Как сказал поэт, им порой чудится, что
Все, кто блистал в тринадцатом году,Лишь призраки на петербургском льду.
СТИХИ: Л. Гомолицкий. «Дом». 1933. — Н. Дешевой. «Листопад». 1934. — Б. Волков. «В пыли чужих дорог». 1934. — В. Галахов. «Враждебный мир». 1933. — П. Гладищев. «Юны наяву». 1934
Одна из лежащих предо мной маленьких белых книжек со стихами выпущена автором собственноручно, без типографской помощи. На первый взгляд, она кажется напечатанной — и даже довольно изящно. Потом видишь, что обложка не напечатана, а нарисована, текст не набран, а переписан. Если даже «издана» эта книжка всего в десяти или двадцати экземплярах, потрудиться автору пришлось порядочно… Знаменье времени, так сказать: с одной стороны, — знаменье материального оскудения и бедности, заставляющей кустарным способом делать то, для чего созданы машины; с другой, — признак неслабеющей, упорной, живучей «поэтической энергии», бьющей в нашей эмиграции повсюду и прорывающейся сквозь все препятствия. Нет города, где не было бы хоть двух-трех русских людей, сочиняющих стихи. В городах покрупнее они объединены в кружки или содружества (с легкой руки Гумилева теперь кружки стали, большей частью, величаться «цехами»), в «медвежьих углах» изнывают от одиночества, ищут в допотопных учебниках теории словесности определения различия между ямбом и хореем, мечтают о признании — и пишут, пишут, пишут…

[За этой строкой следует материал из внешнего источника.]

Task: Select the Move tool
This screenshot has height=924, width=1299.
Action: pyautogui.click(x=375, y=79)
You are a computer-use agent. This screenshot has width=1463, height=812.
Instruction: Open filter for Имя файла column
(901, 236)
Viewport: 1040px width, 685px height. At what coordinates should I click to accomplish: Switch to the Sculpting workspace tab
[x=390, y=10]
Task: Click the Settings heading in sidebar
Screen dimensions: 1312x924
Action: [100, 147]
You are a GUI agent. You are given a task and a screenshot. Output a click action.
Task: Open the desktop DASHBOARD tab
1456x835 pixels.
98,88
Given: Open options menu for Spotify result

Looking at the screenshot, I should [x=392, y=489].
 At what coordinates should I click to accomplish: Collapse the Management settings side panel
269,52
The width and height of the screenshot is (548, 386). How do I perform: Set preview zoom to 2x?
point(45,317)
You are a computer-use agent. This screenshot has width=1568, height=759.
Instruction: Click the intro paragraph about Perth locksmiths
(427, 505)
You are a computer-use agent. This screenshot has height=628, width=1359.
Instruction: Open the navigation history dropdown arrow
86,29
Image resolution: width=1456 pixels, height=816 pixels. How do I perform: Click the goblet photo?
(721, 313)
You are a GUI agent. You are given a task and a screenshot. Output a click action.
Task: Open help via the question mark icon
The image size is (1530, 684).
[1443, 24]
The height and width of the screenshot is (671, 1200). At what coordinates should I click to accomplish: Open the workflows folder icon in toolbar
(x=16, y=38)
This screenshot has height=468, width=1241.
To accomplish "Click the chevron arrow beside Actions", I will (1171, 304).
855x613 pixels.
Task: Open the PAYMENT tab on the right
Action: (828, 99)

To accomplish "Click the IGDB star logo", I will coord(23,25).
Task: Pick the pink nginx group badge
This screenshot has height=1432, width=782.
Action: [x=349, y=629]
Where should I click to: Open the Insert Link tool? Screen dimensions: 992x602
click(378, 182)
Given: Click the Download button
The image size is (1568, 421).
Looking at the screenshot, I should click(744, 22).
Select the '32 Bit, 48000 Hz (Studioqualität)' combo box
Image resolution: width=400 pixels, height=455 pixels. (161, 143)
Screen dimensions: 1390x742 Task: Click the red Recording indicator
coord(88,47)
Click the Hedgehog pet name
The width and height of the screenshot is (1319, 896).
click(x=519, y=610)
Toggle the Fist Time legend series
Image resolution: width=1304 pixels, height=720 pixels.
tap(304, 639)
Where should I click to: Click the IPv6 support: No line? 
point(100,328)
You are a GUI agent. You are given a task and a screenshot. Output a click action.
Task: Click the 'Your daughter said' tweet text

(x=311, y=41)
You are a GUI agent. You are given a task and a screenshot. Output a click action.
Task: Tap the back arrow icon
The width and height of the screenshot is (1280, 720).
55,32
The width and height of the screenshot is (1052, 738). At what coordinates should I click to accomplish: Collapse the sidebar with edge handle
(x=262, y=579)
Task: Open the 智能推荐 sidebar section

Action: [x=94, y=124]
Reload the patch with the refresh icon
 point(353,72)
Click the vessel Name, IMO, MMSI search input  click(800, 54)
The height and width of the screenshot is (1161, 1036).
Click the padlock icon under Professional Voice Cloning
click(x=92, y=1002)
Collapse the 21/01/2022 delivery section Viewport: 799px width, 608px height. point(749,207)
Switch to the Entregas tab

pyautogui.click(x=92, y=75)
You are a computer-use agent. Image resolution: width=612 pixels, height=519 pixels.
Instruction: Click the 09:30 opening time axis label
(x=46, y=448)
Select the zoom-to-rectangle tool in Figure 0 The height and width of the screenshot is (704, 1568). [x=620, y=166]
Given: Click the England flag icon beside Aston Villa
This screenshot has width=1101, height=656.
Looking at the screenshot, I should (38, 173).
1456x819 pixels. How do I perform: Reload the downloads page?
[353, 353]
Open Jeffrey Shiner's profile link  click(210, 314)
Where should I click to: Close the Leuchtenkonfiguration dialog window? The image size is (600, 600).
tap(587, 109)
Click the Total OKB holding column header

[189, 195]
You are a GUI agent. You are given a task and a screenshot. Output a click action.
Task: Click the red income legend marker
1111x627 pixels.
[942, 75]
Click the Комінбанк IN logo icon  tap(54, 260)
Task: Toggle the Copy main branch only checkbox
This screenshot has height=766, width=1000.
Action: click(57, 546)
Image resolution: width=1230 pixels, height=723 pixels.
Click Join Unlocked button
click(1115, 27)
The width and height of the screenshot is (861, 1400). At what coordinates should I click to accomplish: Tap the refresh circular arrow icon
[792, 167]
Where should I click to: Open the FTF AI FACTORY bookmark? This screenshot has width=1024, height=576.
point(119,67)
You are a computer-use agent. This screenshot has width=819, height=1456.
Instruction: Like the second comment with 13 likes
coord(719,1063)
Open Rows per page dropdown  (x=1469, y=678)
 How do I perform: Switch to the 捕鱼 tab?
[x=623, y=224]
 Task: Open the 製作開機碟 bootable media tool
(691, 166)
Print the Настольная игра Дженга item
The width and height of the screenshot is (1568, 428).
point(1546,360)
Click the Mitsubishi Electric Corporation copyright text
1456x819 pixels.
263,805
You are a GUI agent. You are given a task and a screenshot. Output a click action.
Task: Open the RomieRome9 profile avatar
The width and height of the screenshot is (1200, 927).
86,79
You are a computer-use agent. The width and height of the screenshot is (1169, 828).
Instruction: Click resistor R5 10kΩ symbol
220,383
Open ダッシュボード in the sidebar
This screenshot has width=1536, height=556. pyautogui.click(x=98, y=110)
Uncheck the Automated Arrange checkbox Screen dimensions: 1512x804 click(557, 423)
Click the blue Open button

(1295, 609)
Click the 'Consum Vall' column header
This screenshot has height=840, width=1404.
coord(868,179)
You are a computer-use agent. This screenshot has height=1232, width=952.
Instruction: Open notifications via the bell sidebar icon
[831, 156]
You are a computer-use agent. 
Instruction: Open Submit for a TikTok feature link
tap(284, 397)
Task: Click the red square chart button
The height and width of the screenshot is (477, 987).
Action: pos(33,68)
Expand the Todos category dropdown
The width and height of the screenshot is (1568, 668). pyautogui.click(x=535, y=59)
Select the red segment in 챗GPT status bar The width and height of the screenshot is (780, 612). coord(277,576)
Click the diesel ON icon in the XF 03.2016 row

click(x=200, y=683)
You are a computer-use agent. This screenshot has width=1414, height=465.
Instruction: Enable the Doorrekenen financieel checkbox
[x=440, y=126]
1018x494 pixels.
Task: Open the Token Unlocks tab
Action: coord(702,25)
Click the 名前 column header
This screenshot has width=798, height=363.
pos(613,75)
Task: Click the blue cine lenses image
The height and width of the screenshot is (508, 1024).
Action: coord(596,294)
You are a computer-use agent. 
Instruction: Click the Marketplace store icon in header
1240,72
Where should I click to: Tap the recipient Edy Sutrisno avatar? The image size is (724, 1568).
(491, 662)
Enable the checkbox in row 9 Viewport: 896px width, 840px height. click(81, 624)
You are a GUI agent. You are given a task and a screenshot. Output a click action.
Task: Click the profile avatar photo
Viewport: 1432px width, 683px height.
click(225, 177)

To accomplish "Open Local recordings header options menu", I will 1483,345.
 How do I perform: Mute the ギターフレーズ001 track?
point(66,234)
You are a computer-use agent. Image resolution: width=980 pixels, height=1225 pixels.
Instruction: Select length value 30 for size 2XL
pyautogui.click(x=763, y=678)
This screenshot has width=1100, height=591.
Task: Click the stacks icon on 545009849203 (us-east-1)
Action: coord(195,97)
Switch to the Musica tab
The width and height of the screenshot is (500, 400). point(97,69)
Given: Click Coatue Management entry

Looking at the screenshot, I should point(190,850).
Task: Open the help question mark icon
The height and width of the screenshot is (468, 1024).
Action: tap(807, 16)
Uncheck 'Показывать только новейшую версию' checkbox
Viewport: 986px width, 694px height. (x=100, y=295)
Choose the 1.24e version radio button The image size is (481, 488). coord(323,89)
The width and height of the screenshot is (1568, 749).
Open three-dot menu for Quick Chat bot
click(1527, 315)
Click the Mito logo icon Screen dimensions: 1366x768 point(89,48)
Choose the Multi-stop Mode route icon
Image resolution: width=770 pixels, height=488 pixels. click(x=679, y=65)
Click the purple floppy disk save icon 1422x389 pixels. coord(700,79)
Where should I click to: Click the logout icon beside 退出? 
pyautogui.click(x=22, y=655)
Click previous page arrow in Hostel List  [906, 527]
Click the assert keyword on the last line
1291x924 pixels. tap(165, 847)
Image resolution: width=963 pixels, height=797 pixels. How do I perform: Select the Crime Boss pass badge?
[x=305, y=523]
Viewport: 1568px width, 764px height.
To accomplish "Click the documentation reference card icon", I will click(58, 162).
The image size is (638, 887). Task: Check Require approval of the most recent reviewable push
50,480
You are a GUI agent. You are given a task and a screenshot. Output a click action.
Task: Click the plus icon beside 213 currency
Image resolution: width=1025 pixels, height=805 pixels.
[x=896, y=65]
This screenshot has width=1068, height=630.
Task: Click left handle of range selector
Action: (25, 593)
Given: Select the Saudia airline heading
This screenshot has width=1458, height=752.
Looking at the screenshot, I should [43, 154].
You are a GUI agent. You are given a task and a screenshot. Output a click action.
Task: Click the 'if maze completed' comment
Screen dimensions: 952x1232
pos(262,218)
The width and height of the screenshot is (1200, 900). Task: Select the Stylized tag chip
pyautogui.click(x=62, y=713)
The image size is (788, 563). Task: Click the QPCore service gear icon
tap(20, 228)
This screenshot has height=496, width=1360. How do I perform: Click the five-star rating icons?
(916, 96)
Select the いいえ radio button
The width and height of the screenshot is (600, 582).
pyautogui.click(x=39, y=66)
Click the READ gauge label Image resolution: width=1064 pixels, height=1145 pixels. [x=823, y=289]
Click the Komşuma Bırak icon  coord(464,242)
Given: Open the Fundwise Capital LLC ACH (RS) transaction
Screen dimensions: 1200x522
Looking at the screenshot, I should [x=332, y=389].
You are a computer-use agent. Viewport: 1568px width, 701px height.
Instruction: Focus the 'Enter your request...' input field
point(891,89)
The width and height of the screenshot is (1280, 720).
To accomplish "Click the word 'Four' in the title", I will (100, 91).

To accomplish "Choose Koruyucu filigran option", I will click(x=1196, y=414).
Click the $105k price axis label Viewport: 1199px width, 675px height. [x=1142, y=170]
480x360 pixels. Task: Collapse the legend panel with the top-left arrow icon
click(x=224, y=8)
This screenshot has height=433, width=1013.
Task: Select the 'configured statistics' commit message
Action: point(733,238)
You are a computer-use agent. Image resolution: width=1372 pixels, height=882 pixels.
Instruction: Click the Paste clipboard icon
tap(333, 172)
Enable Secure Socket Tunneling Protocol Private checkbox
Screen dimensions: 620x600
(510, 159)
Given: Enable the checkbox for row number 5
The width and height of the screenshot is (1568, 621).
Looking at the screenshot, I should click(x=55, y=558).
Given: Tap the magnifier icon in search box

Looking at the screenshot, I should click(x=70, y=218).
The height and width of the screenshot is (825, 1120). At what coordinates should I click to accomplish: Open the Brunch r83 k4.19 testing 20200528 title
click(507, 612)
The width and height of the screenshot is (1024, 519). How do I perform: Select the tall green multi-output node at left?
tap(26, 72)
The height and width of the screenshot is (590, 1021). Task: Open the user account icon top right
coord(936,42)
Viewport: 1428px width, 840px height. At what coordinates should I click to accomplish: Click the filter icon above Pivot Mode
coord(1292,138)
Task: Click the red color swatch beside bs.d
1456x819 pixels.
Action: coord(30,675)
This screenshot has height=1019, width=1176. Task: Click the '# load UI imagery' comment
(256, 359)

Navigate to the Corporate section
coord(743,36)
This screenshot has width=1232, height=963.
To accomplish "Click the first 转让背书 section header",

Само по себе это явление скорей положительное. Лучше писать стихи, чем играть в карты, сплетничать или предаваться каким-либо другим «сладостям жизни». Но если иметь в виду литературу, а не отдельных авторов, — радоваться, право, нечему.
О малограмотных рукописях я, конечно, и не говорю. Они к литературе отношения не имеют, и если порой и бывают интересны, то лишь в качестве непосредственного свидетельства о настроениях, стремлениях или мыслях. Я имею в виду именно те книжки и сборники, которые выпускаются «цехами» то в Шанхае, то в Ревеле, чистенькие, аккуратные, поверхностно-приятные — и пустоватые. Литература не литература, поэзия не поэзия, а что-то похожее на литературу и поэзию, рабски перенявшее внешность и на этом остановившееся.
Вопрос не новый, много раз уже поднимавшийся. Он, конечно, выходит далеко за пределы тех или иных литературных неудач, он касается всей современной русской поэзии в целом. Я назвал сейчас почти случайно Ревель и Шанхай… Было бы ошибкой думать, что Париж, где все-таки русская «литературная атмосфера» много благоприятнее, чем где бы то ни было, может чем-либо перед Ревелем или Шанхаем похвастаться. В Париже стихи, в общем, пишутся технически-лучше, т. е. чище, тоньше, умелее, чем в иных городах, где существуют поэтические кружки, — но и только. В Париже иллюзия сильнее, подделка — искуснее, но по существу все то же самое. Есть у нас несколько настоящих поэтов, которые будто «дописывают» стихи, — но они-то именно и чувствуют особенно остро омертвение ткани в стихах, убыль творчества в них. Другие сочиняют ежедневно по стихотворению, а то и по целой поэме, радуются своим успехам, — и не чувствуют ничего… Приходится читателям чувствовать за них. Глубокий «кризис» нашей поэзии читатели ощутили давно и ответили на него, признаемся, с равнодушием и жестокостью: они стихи просто-напросто игнорируют, они их не удостаивают никакого внимания. Поэты пишут для самих себя, для своих знакомых, для двухтрех друзей или соперников, — и утешаются тем, что их оценит будущее.